The main website for the ARM version is ‘https://archlinuxarm.org’.

If you have an ARM processor in a system, other than the Raspberry Pi, then head to their website to find the proper image file you need. But in this article, I will cover creating a bootable SD card for the Raspberry Pi 3 and 4.

Software Requirement

There is only one app needed, which you use to extract the downloaded compressed file. In a terminal type, ‘bsdtar’. If you get an error that the command does not exist, you need to install it.

To install it on Ubuntu, use the command:

Code:
apt install libarchive-tools -y

Initial SD Setup

To start, the SD card must be able to boot and also contain the files to load ArchLinux.

So, have an SD card ready that is at least 8 GB. The larger SD cards may work better if you plan on installing a lot of programs or storing data. A good Class 10 SD card will provide better performance.

You need to partition and format the SD card properly so it can hold the files. Unfortunately, when you download the image file, it does not include both partitions, but we can put it all together to make it work.

I’m working with an Ubuntu system, but any Linux system will work. The commands are all done in a terminal.

Attach your SD card so we can work with it. If it has a format already, it will most likely auto-mount.

So, we need to unmount the drive. In a terminal, run ‘lsblk’ to see the name of the SD card. On my system, it mounted as ‘/dev/sda’ with one partition as ‘/dev/sda1’. Be sure to get the proper name for your SD card so you do not format a device you do not want to lose the data. I will use the names ‘sda’ or ‘sdaX’ in my examples. Be sure to change these as needed for your device if it is not ‘/dev/sda’.

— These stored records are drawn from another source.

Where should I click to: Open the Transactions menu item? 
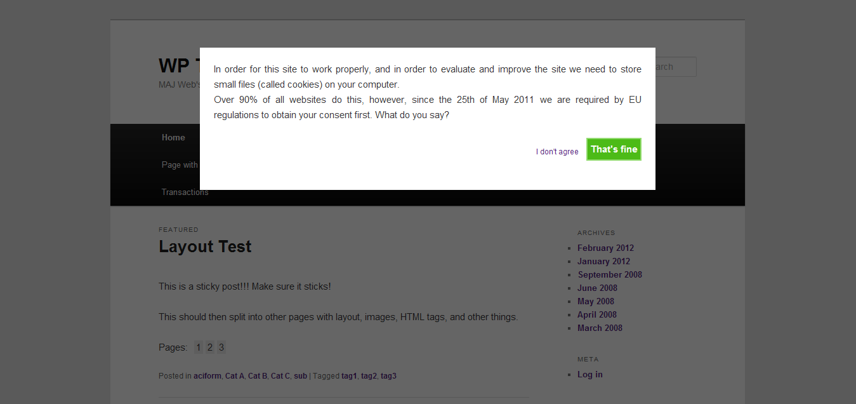pyautogui.click(x=185, y=192)
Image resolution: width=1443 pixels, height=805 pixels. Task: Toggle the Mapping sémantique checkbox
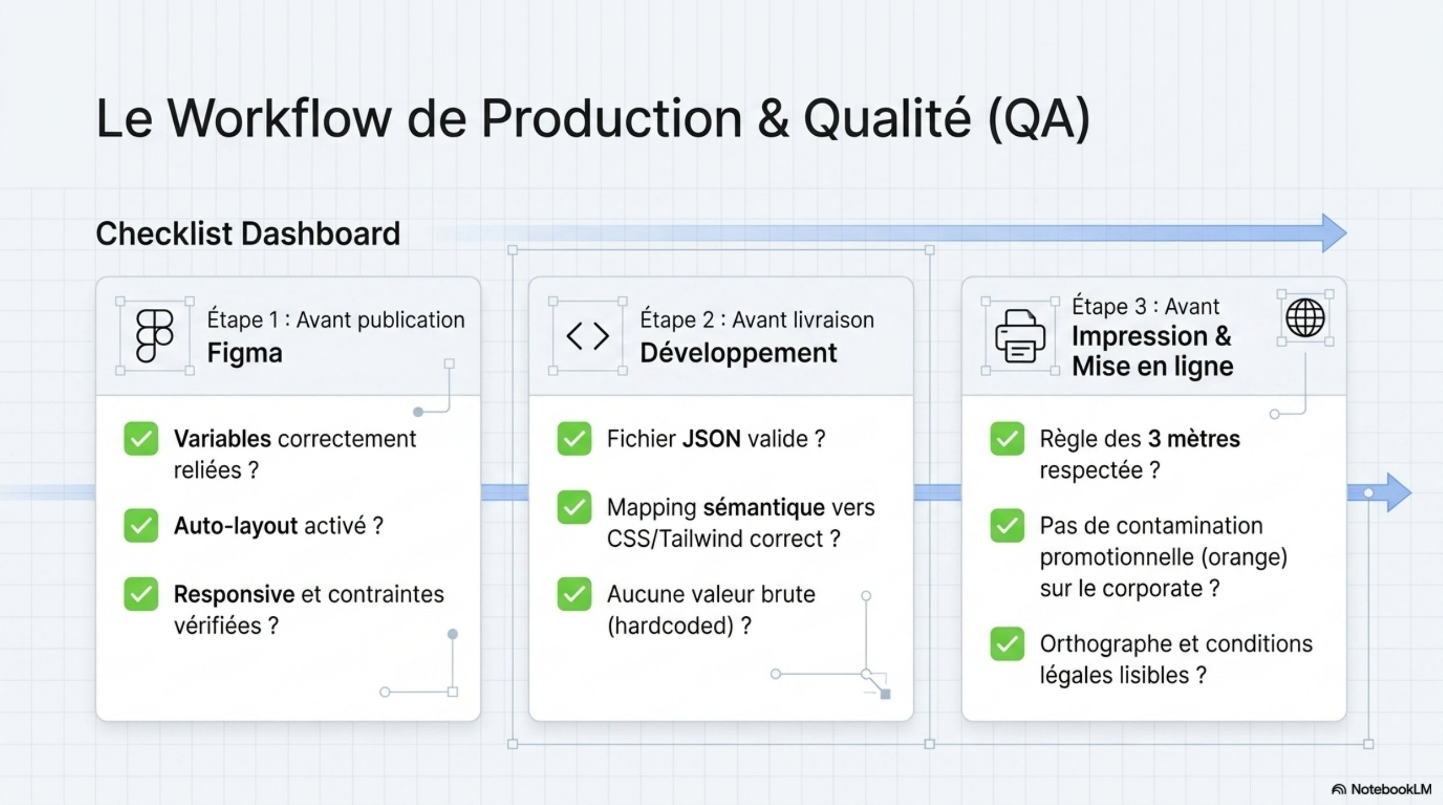coord(574,507)
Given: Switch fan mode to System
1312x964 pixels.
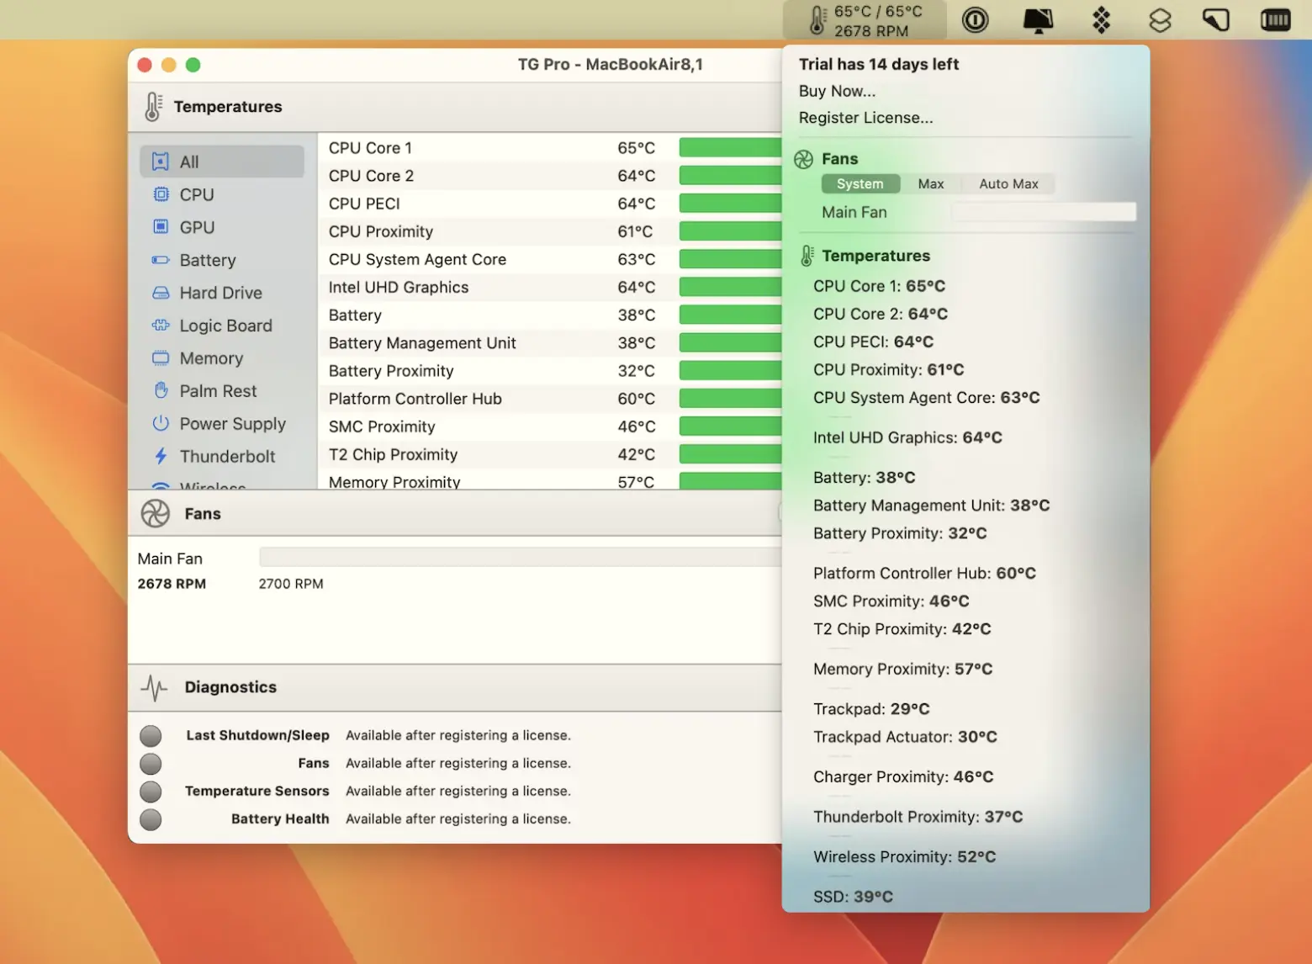Looking at the screenshot, I should coord(860,184).
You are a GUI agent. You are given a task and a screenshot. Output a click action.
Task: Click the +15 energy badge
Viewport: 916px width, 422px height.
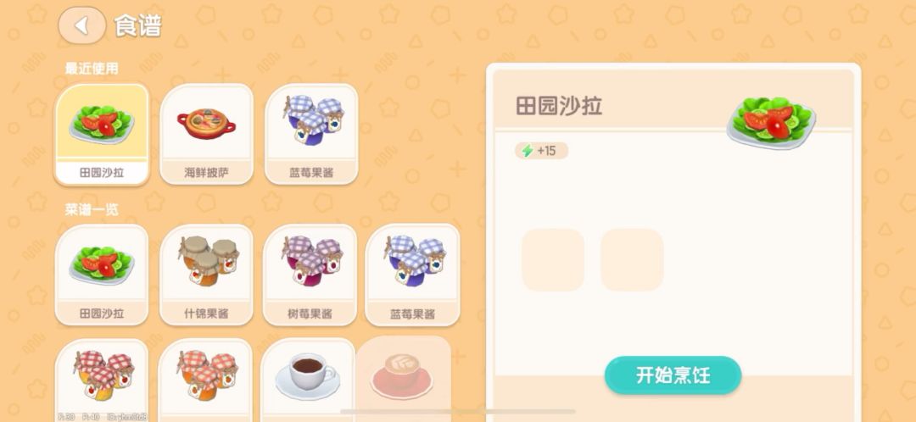click(541, 151)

Start by switching to root privileges with ‘sudo su’. Enter your password to get elevated privileges within the terminal.

The next step is to go into ‘fdisk’ and get the partitions set up as you will need:

Code:
fdisk /dev/sda

You should now be at an ‘fdisk’ prompt that is ‘Command (m for help):’. You need to remove any partitions on the SD card by entering the letter ‘o’.

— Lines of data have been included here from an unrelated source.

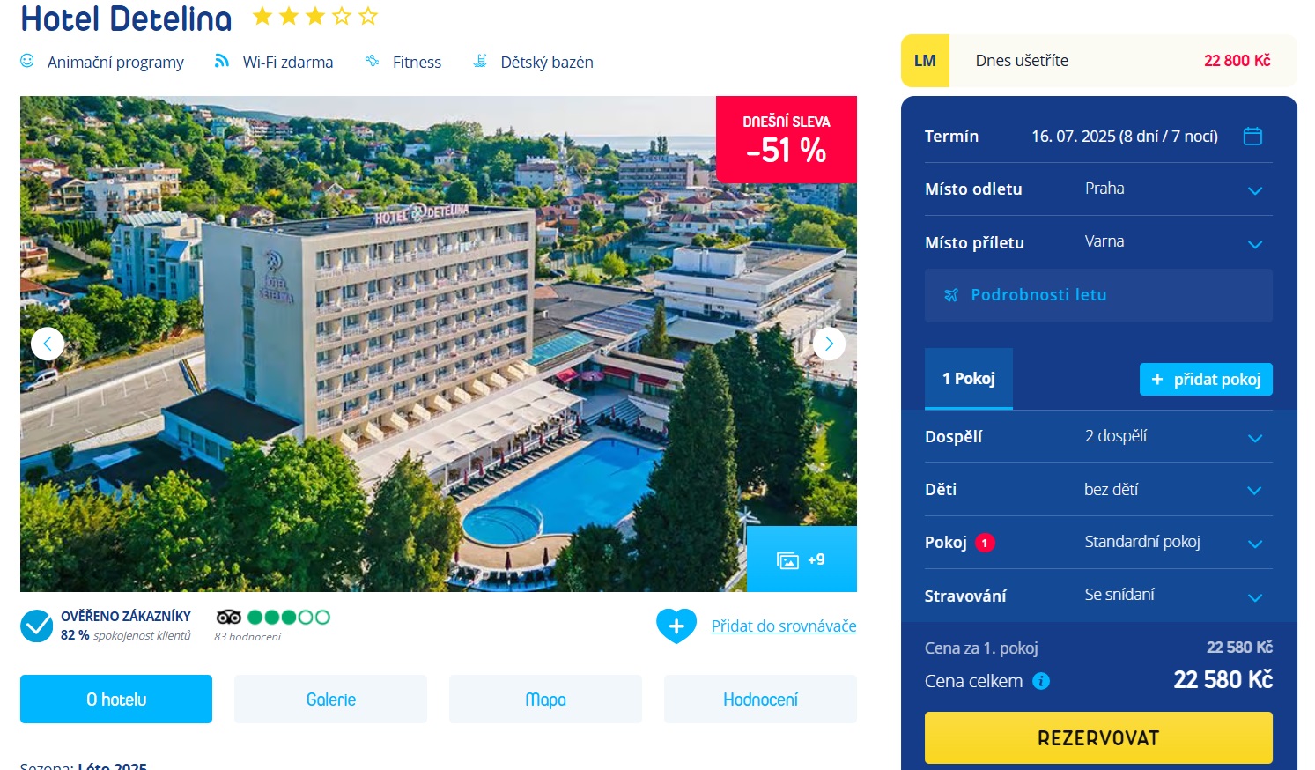Click the airplane icon in Podrobnosti letu
Image resolution: width=1315 pixels, height=770 pixels.
click(x=951, y=295)
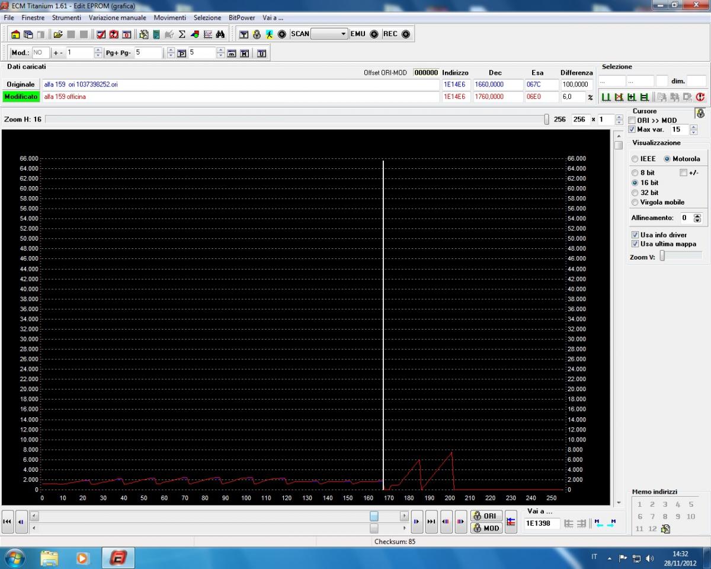This screenshot has width=711, height=569.
Task: Click the yellow house home icon
Action: coord(15,34)
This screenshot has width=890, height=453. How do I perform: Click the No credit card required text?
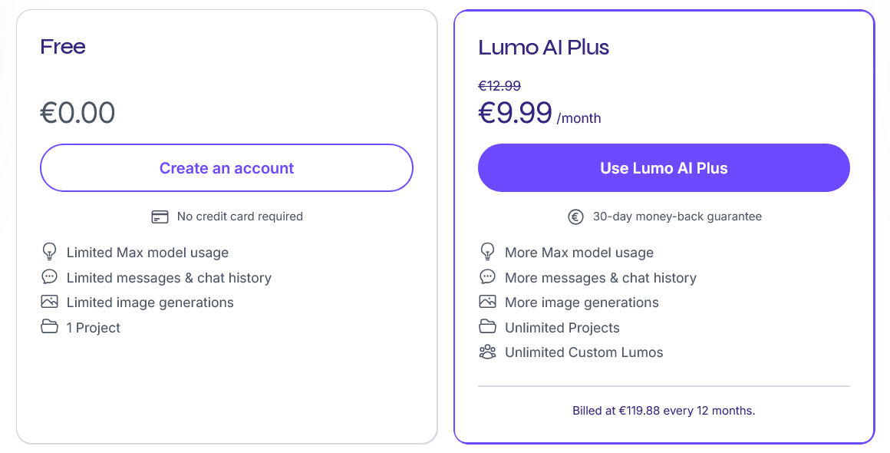(240, 217)
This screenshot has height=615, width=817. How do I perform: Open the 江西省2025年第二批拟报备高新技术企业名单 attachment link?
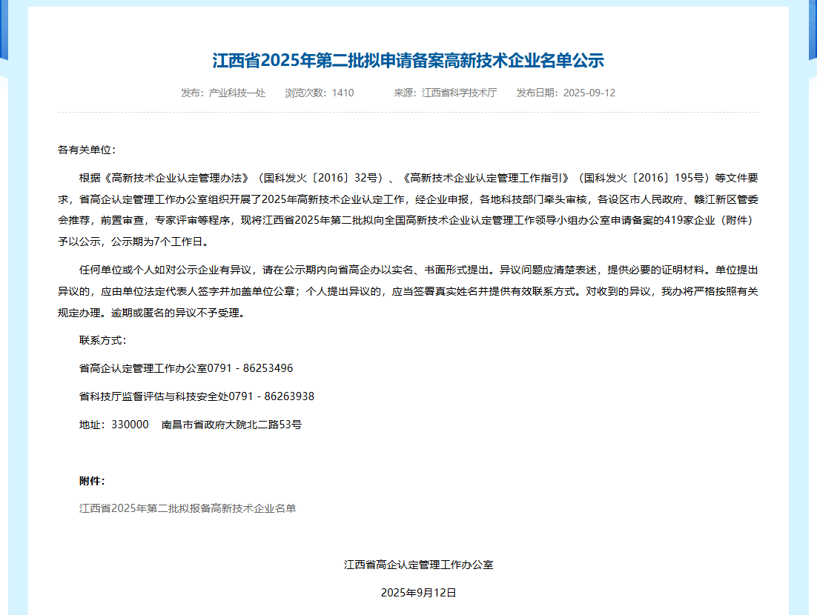coord(187,508)
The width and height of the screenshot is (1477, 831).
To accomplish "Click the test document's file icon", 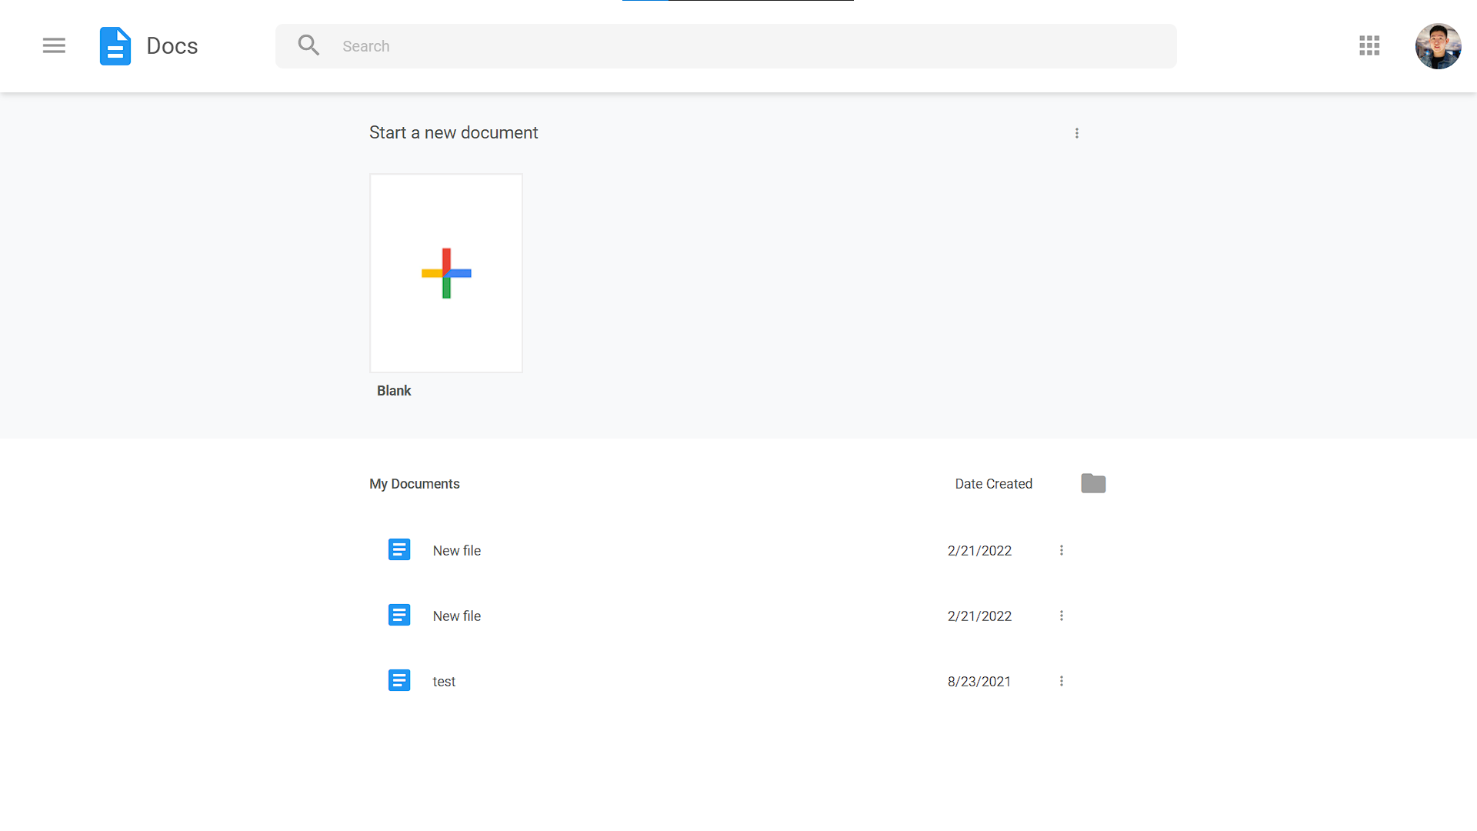I will [399, 681].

If the SD card is GPT, you will get a message about it being GPT. Enter ‘w’ to write the changes and then ‘q’ to quit ‘fdisk’, if it doesn’t exit after writing the MBR table, and restart ‘fdisk’ so it can reread the partition table. Now, when you enter ‘o’, it should read that the partition table is now MBR. No partitions should exist.

If you type ‘p’, you’ll see a list of partitions, which it should list none.

We now need to create a new primary partition, so type in ‘n’ for a new partition and then ‘p’ for a Primary partition. We need to create the initial partition that will boot the SD card. The boot partition should be only about 200 MB. Enter ‘1’ for the first Primary partition. It will prompt you for the first sector to use, so press enter to accept the default of ‘2048’. Now it should ask for the last sector to use for the partition, so enter ‘+200M’.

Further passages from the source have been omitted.